**Yapılacak işler:**
(1) Süryani soykırımı metnine göre aşağıdakileri yanıtlayın:
(a) Süryani, Asuri, Keldani halkının soykırım günü hangi tarihtir?
(b) Kaç kilise ve manastır yakılıp yıkıldı?
(c) Turabdin'e ait olarak parantez içinde hangi yerler sayılıyor?
(2) Süryani soykırımı metninin devamını yazın.

**Çıkarılan metin:**
┌──

Cuma Mayıs 17, 2024

Süryani Soykırımı: SEYFO (Nubar OZANYAN )

Ortadoğu tarihin ve medeniyetin gizemleriyle doludur. Kadim halkların yurdu, uygarlıkların beşiği olan bu topraklar aynı zamanda en büyük kıyım ve kırımların da acımasızca yaşandığı coğrafyadır. Süryanilerin ataları tıpkı Ermeniler, Pontuslu Rumlar, Asuriler gibi büyük bir felakete uğradılar. Yaşadıkları topraklardan koparılan yüzbinlerce Süryani, tıpkı Ermeniler ve Pontuslu Rumlar gibi Osmanlı asker ve jandarması tarafından zorla ölüme sürüldü. Üzerinde yaşadıkları toprak, dağlar, vadiler, nehirler mezarları haline geldi.

Turabdin (Mardin, Midyat, Nusaybin, Hasankeyf, Kerboran, Savur) anayurdumdur. Kanla yıkanmış, kılıçla çizilmiştir.

15 Haziran Süryani, Asuri, Keldani halkının soykırım günüdür. Diğer Hristiyan halklar gibi Süryani halkı da tarifi zor acılar çekti. Tıpkı Ermeni ve Pontus Rum halkı gibi bitip tüketen açlık çekti. İntihara sürüklendi. Yüzbinlerce kadın ve çocuk, İslam dinine geçmeye zorlandı. Arap-Kürt-Türk aileler içerisinde hayatta kalmaya çalıştı. Erkeklerin büyük bir çoğunluğu öldü, öldürüldü. Kadın ve çocuklar, yabancı misyonerlerin koruması altında yetimhanelere yerleştirildi. 156 kilise ve manastır yakılıp yıkıldı. Yüzlerce ruhani insanı katledildi. Arami ve Süryani halkından tahmini olarak 500 bin civarında insan katledildi. Sağ kalan kadın ve çocukların bir kısmı asimile edilerek, Türkleştirilip-İslamlaştırıldı. Kemalist iktidarın sözcü ve katilleri haline getirildi.

Süryani ve Arami halklarına yaşatılan barbarlığı asla unutmayacağız.

└──

**Gösterilen veriler:**
┌──

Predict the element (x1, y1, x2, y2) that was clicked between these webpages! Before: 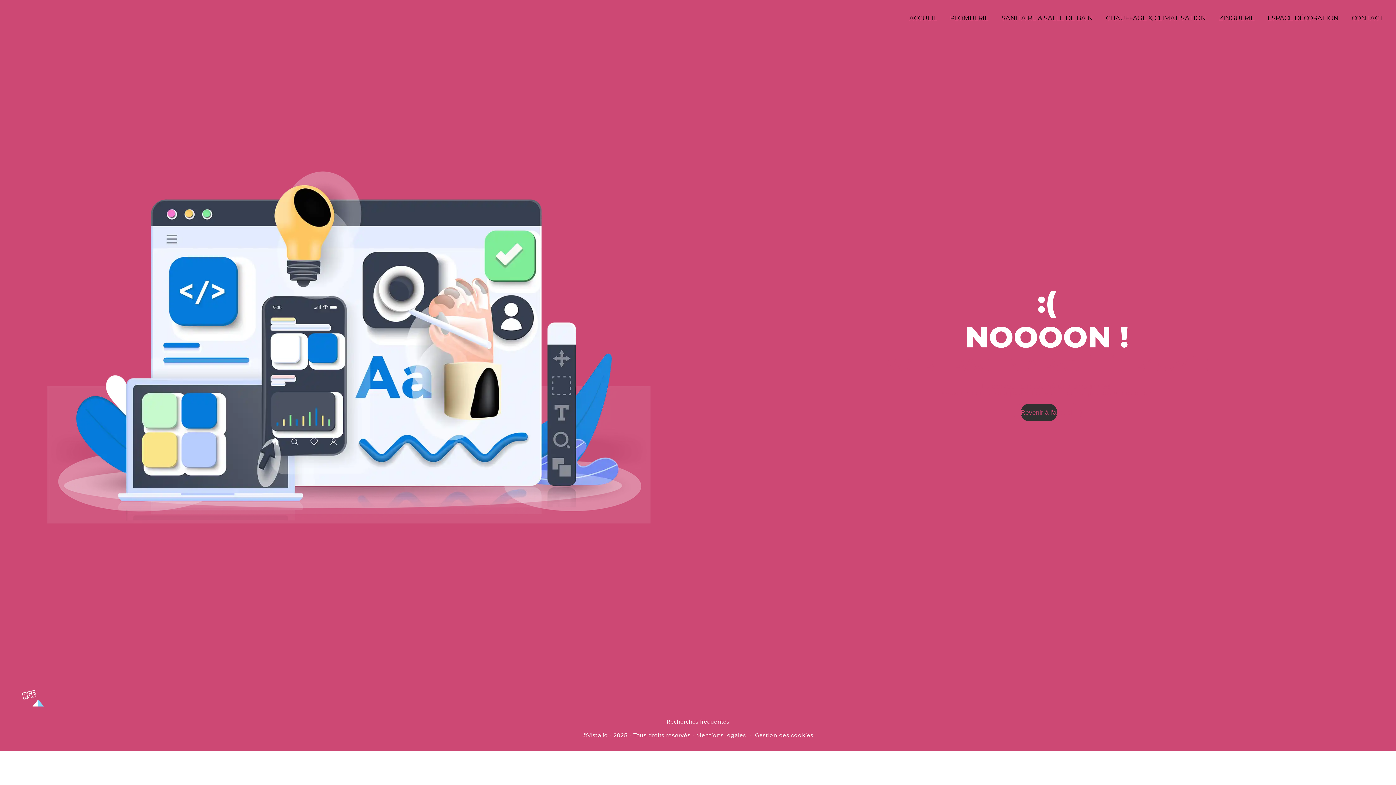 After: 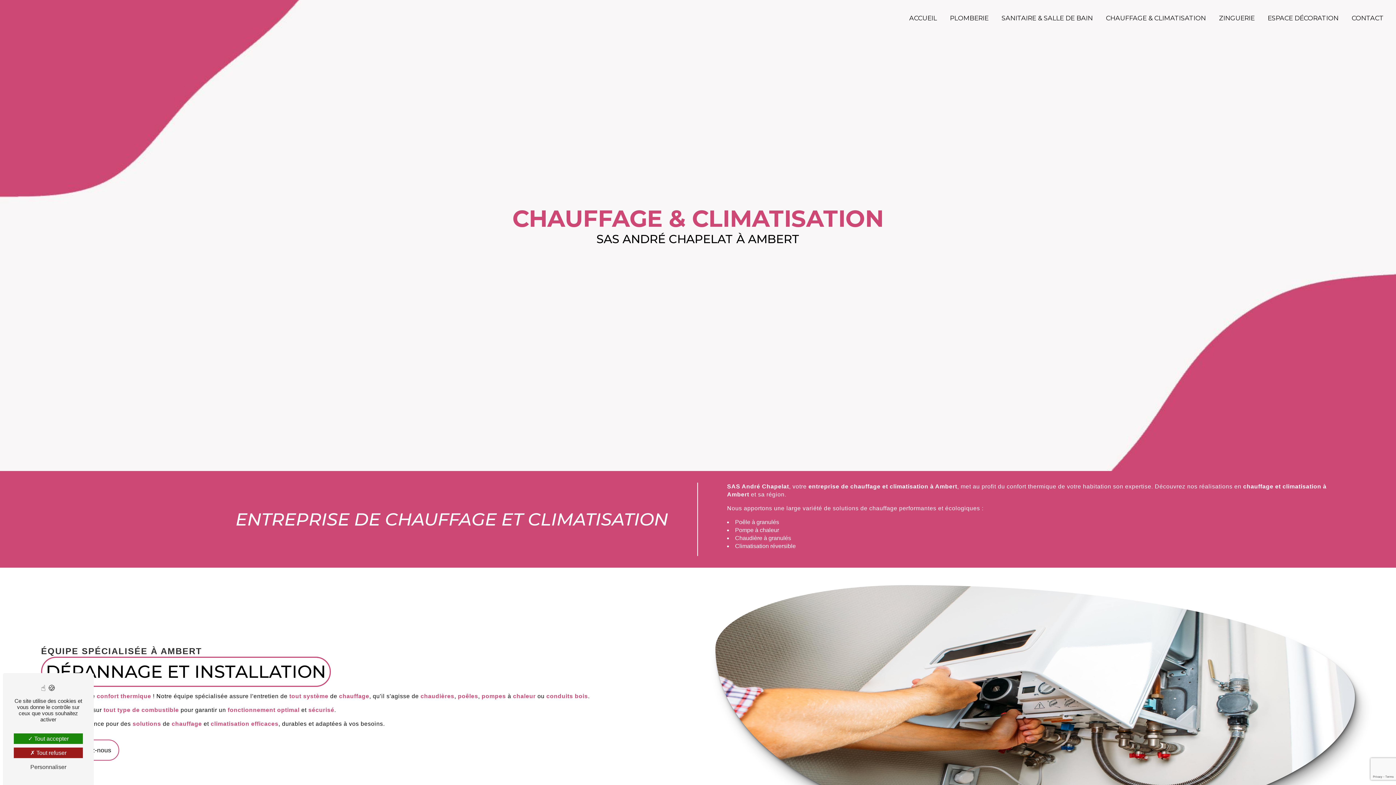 Action: bbox: (1103, 10, 1209, 25) label: CHAUFFAGE & CLIMATISATION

└──

**Görev yanıtları:**
(1)
(a) 15 Haziran
(b) 156
(c) Mardin, Midyat, Nusaybin, Hasankeyf, Kerboran, Savur

(2)
Özgürlüklerin kırıntısının bile olmadığı bu topraklar, halklar hapishanesinden halklar mezarlığına çevrildi. Bütün diller “olup bitenleri ifade edecek sözcük” icat etmede zorlandı. Olup bitenleri tanımlamakta sadece Soykırıma uğrayan halklar zorlanmadı. Aynı zamanda katliama tanıklık eden yabancılar da “buna benzer bir şey göremediklerini” defalarca söylediler. Bu nasıl bir vahşet ve bu nasıl bir kırımdır ki; yaşananları tanımlayacak sözcük bulunamıyor. Vicdanlar çaresiz, diler çaresiz...

Dizginsiz bir barbarlığın temsilcileri olan Sultanlar, İttihat Terakkici ve Kemalist cellatlar için “geçtikleri her yerde arkalarında büyük bir kan izi bıraktılar. Hakimiyetlerinin ulaştığı her yerde medeniyetler gözden kaybolmuştur” diye yazıldı.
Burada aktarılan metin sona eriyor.